MONEY MATTERS: NSERC VS. NSF
Dr. Frodeman's summer schemes, The Southwest Earth Studies Program and Global Climate Change and Society, may be considered outliers as far as conventional REUs are concerned. Descriptions of typical REUs in the Earth sciences include: "geologic mapping in the field with mentors from the state geologic surveys", "precision structural mapping using global positioning system, total stations and geographic information systems: the search for Norumbega shearing", and "integrated field and laboratory research on the geological evolution of the Southern Blue Ridge" (http://www.nsf.gov/home/crssprgm/reu/reu98atm.htm). The integration of public policy and the humanities to at institution established to foster science mathematics, and engineering remain novel to say the least. But Frodeman's programs share more than his panache and an interdisciplinary mission--as with all REUs, they rely on NSF funding.
The Natural Sciences and Engineering Research Council of Canada (NSERC) plans to invest $678 million in 2002-2003 (http://www.nserc.ca/fact_e.htm). The NSF's budget for Fiscal Year 2002 was $4.796 billion and $5.036 billion is being requested for FY 2003 (http://www.nsf.gov/home/budget/start.htm)--nearly 7.5 times the amount to be spent on "university-based research and training in all the natural sciences and engineering" (http://www.nserc.ca/fact_e.htm) in Canada. Of course, Americans outnumber Canadians by more than nine times. A cursory examination of these facts by any Canadian yields apparently positive results: NSERC seems to dole out more dollars per capita on science and engineering than its border-mate, the NSE However, the two bodies allocate their resources differently and, by creating and supporting REUs, the NSF does so more effectively in an important area. In fact, REUs and NSERC grants are incommensurable. Opportunities to collaborate with students from around the country, to be exposed to an outstanding roster of guest speakers, and to garner practical knowledge in a host of disciplines outside a student's area of specialization are not available in Canada. But this can change.
NSERC's mission is to "[invest] in people, discovery, and innovation to build a strong Canadian economy and to improve the quality of life of all Canadians" and to "[promote] excellence in intellectual creativity in both the generation and use of new knowledge". This is fulfilled by "awarding scholarships and research grants through peer-reviewed competition, and by building partnerships among universities, colleges, governments and the private sector" (http://www.nserc.ca/about/inbrief.htm). For NSERC to realize its goals, it needs to expand beyond individual grants and develop an instrument akin to the NSF's REU program. Today's Canadian undergraduate in the Earth sciences must be prepared to tackle complex problems requiring interdisciplinary solutions. To do this they need to acquire tools, such as sympathetic understanding of varying viewpoints, the ability to communicate with specialists and the public, and the skill of recognizing and synthesizing philosophical, political, and scientific facets of an issue. These tools can only be developed through dynamic collaboration with students in other disciplines from other geographic locales (Canadian or otherwise) and through creative instruction by passionate educators.

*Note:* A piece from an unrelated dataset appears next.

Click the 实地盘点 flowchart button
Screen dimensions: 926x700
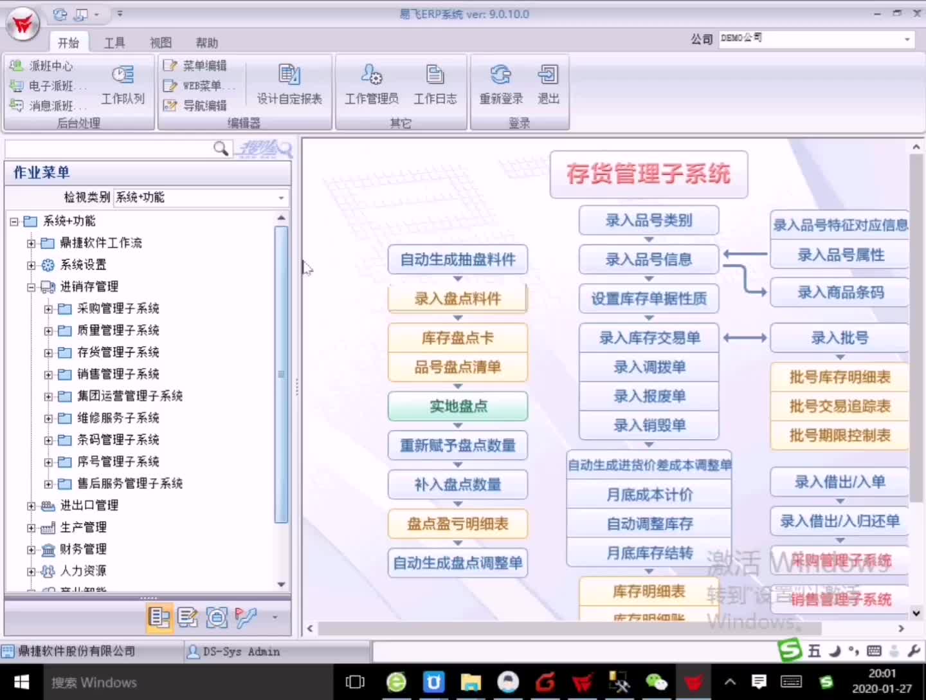click(x=457, y=406)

As we vault into the 21st century, problems in Earth science appear increasingly complex. We are developing awareness that social and environmental issues are multidimensional and globally pervasive; they cannot be addressed by disciplinarians with their heads in the sand. It is time to encourage opportunities for specialists to collaborate and converse with those outside their disciplines as well as with the public. We need to develop interdisciplinary mediators who can span knowledge gaps, establish new linkages between fields, and treat multifaceted issues with multifaceted approaches. Canada must become a global leader in Earth science education. Establishing programs at home that reflect the benefits of Research Experiences for Undergraduates can do this. Canada needs REUs.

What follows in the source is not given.